Whether The Liquidators Acted Beyond Scope Of Their Appointment

[27]     Mr Gordon claimed that the appointment of the interim liquidators carried the entirely foreseeable consequence that receivers would be appointed and take over control of the assets of the companies on 12 March 2007.  Thus, although the interim liquidators were not formally discharged until 3 May 2007, they were effectively only able to act pursuant to the order appointing them for 10 days until 12 March. Thereafter  their  actions  were  not  necessary  or  desirable  for  the  purpose  of maintaining the value of the defendant companies’ assets (because the receivers had control) and they were thereby acting beyond the scope of their appointment after that date.  Under those circumstances they were not entitled to remuneration for most of the work undertaken by them after 12 March 2007.

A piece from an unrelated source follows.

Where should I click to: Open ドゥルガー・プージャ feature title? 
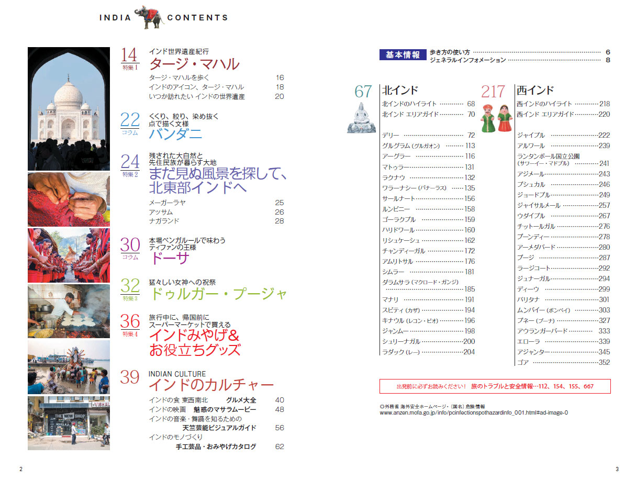click(218, 294)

[28]     It was submitted by Mr Gordon that the Associate Judge had failed to turn his mind to this issue.  In particular, he had failed to take into account:

(a)       The limited scope of the liquidators’ appointment;  and

(b)       The effect of the appointment of the receivers.

As a result, submitted Mr Gordon, the Associate Judge failed to appreciate that most of the costs and expenses beyond 12 March 2007 were not recoverable by the interim liquidators.

[29]     In response the interim liquidators contend that all the steps they took were within the scope of their appointment.  They maintain that their responsibilities did not cease when the BNZ appointed receivers but in fact continued until they were discharged by the Court.   Their stance is that the application for review of the Associate Judge’s decision reflects a fundamental misunderstanding of the duties resting on them as interim liquidators.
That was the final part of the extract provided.